Imaginez : nous allions en boite de nuit, comme nos aînés, mais les samedi et dimanche après-midi, et nous interprétions des morceaux de Chuck Berry, d’Otis Redding… sur lesquels se trémoussaient nos frères et sœurs. Ce fut une véritable révolution et il nous est souvent arrivé de fuir avant la fin de nos représentations. Nous étions les suborneurs de la jeunesse camerounaise et étions attendus à la sortie, non seulement par certains parents mais encore par les autorités compétentes qu’ils avaient amenées avec eux. Peine perdue car le lendemain, ou la semaine suivante, le bouche à oreille fonctionnant très bien, surtout pour ces choses interdites, les salles étaient pleines. Pourtant nous ne faisions que jouer, ou danser…

Notre groupe était mixte, disons plutôt métissé car des amis blancs jouant du saxo, de la basse… s’étaient joints à nous. Nous commencions à être connus et pendant les vacances scolaires nous nous produisions dans d’autres villes comme Bamenda, Bafoussam… Notre groupe fut surnommé les “Tchouckberry”car nous n’avions pas pensé à nous donner un nom. Alors nous choisîmes de nous appeler “les Styls” et donnions des représentations à la Piscine de Douala (à la Cité SIC) jusqu’à l’éclatement du groupe. C’est avec eux que je jouais, à la guitare, pour la première fois des chansons que j’avais écrites (paroles et musique). Ce furent “Ebanda mbodi” le futur “homme de chèvre” et “Makossa pop” qui devirent mon premier 45 tours (et le seul je crois).

Après les “Styls”, il y eut le groupe les “Blacksongs” qui finit par se disperser lui aussi. Lassé de voir que les groupes ne tenaient pas longtemps je décidais, alors, d’utiliser mon nom et d’embaucher des musiciens pour mes spectacles. C’est mon public qui a rajouté “ashanty” ou “ashanti”, selon les régions. Plus tard, mes fans raccorderont à mon nom le titre d’une de mes chansons et je deviendrai Tokoto Ashanty, l’Homme de Chèvre”“. Actuellement, beaucoup m’appellent simplement, l’homme de chèvre.

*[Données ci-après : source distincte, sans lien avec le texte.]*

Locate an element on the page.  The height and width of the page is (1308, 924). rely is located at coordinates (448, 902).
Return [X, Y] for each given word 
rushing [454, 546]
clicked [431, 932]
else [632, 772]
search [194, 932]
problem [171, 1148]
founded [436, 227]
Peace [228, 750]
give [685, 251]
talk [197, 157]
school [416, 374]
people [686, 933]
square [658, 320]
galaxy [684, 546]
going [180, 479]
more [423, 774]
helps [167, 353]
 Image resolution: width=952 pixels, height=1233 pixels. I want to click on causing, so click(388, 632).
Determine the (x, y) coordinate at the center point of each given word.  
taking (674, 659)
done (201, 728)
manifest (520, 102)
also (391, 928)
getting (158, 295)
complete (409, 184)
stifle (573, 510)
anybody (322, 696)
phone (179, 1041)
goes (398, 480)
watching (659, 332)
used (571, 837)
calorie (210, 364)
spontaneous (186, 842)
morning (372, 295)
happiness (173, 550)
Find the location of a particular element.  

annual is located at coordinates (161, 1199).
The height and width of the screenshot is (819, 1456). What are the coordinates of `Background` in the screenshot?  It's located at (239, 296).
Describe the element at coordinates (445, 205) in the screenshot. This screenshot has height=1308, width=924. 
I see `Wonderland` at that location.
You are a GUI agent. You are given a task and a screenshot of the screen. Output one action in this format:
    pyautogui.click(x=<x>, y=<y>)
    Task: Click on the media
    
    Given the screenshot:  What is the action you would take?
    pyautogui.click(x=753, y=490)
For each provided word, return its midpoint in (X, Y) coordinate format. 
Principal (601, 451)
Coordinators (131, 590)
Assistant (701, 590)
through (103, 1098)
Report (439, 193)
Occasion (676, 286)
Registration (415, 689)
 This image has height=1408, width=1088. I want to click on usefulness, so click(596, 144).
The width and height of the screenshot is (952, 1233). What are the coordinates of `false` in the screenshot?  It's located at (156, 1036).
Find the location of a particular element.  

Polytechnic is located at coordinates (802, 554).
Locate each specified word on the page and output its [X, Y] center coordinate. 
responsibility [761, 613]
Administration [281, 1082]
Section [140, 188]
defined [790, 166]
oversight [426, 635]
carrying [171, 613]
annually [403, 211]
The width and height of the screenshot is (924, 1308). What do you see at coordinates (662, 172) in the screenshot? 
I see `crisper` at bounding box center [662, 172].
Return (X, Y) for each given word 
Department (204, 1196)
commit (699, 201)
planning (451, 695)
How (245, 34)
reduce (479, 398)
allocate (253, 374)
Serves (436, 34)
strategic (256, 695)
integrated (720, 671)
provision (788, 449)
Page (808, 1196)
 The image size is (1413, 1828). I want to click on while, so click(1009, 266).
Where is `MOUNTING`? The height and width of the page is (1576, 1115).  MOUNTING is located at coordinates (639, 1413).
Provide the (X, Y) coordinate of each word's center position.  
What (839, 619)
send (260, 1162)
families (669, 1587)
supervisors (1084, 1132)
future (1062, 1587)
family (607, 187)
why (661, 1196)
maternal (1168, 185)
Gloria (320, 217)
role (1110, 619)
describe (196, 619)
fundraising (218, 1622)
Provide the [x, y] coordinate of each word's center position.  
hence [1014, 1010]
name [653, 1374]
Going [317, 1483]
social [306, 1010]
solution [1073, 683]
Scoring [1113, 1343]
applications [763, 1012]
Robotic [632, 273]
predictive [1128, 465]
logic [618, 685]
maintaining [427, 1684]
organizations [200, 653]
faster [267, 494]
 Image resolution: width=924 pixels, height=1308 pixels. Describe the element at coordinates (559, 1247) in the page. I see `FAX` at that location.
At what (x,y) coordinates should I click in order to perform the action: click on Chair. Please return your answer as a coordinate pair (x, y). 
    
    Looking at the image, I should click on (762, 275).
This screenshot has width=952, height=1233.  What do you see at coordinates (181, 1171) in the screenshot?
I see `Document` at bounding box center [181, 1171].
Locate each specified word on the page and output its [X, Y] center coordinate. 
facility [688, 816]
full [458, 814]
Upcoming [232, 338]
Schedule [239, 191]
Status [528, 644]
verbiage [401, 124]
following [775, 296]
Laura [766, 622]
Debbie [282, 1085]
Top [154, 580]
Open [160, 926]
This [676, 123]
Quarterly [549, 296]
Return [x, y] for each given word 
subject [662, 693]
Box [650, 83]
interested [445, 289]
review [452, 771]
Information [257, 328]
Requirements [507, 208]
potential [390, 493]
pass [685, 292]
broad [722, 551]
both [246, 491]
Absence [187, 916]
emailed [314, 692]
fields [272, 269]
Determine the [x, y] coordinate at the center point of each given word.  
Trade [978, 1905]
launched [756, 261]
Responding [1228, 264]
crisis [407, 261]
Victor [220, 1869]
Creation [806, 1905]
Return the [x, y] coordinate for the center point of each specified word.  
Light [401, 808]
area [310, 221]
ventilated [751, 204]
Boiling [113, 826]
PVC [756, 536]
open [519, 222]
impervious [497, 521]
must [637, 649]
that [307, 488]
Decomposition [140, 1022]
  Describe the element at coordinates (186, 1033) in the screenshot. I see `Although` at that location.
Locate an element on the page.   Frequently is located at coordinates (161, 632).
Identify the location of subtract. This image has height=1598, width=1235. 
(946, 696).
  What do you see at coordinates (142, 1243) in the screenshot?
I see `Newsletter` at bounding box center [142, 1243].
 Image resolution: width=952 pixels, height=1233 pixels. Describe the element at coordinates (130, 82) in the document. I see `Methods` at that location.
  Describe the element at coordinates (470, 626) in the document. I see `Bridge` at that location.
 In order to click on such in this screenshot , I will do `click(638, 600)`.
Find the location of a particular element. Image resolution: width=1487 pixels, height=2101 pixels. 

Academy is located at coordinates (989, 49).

Mon premier grand spectacle a lieu au Cinéma “Le Wouri” à Douala. A l’époque n’étant toujours pas majeur (la majorité étant à 21 ans), c’est le directeur de la boite de nuit qui se mettait en avant et nous protégeait pour que puissions jouer. Je me produisais, également, dans les mariages, les fêtes… puisque mon répertoire allait des musiques ancestrales, à mes compositions en passant par la musique occidentale. Bien sûr, n’étant pas majeur, je n’étais pas rémunéré, mais l’envie de faire de la musique compensait cet inconvénient, d’autant plus que je faisais de nombreux petits boulots que ce soit dans le domaine de la mécanique, de l’électricité… Finalement, le succès grandissant, avec mes musiciens nous avons fini par réclamer un salaire qui ne vint jamais. C’est ainsi que nous avons claqué la porte de la boite de nuit et avons commencé à travailler pour notre propre compte."